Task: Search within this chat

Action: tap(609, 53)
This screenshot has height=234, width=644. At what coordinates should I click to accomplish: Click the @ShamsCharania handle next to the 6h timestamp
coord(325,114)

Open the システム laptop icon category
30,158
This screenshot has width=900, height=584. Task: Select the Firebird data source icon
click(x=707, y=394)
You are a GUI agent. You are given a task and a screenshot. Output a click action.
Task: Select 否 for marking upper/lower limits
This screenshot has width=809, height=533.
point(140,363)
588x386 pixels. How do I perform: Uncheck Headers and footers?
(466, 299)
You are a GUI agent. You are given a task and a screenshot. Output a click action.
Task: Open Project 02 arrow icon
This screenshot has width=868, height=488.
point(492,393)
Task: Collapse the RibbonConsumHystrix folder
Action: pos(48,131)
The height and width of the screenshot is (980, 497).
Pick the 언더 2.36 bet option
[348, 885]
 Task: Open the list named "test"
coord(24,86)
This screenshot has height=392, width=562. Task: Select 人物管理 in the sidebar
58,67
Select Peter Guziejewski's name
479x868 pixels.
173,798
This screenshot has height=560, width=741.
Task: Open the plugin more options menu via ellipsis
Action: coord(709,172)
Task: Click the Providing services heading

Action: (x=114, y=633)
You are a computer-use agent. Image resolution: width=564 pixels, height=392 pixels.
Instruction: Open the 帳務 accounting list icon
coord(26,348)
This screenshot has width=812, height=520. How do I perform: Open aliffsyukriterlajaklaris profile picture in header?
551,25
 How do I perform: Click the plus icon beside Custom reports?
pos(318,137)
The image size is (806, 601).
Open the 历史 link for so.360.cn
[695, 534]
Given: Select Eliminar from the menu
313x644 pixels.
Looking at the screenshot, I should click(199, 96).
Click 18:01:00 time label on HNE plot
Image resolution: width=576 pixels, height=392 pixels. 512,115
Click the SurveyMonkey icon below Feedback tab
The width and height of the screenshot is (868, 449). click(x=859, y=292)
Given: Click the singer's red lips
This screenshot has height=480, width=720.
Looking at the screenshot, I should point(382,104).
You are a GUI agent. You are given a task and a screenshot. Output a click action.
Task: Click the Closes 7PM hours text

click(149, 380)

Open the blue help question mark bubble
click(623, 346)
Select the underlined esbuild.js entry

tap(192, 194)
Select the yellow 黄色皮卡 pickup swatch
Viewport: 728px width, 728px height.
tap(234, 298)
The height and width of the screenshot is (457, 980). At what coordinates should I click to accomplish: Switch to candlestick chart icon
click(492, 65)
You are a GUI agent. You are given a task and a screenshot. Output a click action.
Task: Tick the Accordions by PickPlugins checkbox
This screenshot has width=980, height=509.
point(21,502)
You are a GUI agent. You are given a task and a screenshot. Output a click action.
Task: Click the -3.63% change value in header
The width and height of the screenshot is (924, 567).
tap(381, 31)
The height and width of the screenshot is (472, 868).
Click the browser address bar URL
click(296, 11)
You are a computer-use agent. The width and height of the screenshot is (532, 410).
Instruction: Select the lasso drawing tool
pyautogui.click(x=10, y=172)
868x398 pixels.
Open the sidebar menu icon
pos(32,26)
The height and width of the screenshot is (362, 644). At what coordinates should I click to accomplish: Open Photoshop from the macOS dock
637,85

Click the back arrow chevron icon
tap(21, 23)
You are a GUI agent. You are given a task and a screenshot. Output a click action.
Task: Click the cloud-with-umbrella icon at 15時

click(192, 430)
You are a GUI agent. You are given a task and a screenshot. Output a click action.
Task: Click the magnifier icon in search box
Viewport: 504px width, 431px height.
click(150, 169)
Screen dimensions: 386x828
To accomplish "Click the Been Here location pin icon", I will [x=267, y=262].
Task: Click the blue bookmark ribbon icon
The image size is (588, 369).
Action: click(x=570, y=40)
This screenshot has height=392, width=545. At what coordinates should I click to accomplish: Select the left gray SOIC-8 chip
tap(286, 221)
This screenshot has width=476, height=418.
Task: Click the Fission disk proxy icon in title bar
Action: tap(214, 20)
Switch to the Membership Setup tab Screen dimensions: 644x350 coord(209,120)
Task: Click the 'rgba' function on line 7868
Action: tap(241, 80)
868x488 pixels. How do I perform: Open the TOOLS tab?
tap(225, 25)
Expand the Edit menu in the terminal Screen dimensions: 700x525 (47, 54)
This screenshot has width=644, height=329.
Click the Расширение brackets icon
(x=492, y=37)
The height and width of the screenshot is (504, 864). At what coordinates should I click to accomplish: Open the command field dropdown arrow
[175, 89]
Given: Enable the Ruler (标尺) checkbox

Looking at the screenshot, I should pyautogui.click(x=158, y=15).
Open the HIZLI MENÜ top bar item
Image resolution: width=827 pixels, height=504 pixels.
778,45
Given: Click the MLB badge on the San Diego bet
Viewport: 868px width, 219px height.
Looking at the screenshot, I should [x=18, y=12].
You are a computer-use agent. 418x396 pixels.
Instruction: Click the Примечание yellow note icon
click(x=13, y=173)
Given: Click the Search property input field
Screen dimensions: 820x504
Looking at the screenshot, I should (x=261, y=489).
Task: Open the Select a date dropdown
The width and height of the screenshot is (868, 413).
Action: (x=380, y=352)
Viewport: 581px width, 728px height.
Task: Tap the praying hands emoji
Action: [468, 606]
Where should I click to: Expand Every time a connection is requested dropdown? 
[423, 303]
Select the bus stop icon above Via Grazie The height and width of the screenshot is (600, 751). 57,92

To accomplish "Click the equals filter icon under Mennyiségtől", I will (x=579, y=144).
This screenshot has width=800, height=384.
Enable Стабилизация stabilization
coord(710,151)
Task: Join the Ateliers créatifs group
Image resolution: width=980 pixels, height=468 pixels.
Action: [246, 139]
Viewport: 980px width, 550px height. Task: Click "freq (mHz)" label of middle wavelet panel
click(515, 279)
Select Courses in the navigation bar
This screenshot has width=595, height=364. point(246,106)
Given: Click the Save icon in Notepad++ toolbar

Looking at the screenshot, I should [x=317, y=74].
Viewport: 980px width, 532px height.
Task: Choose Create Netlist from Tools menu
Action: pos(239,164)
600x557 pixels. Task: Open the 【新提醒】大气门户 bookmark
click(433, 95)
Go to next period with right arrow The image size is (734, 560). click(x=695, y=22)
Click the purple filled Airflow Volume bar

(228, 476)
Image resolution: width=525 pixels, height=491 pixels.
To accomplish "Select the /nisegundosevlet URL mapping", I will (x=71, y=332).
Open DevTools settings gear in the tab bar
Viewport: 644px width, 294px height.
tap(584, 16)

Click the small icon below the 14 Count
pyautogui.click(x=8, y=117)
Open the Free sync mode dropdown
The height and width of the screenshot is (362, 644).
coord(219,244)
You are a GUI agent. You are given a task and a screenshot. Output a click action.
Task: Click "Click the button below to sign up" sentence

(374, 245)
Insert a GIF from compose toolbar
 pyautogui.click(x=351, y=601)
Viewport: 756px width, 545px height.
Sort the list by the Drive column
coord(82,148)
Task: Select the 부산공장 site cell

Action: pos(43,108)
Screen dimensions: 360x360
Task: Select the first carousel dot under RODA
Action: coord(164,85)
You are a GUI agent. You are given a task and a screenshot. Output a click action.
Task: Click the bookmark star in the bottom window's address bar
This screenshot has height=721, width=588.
────
Output only the number of lines above holding "will".

3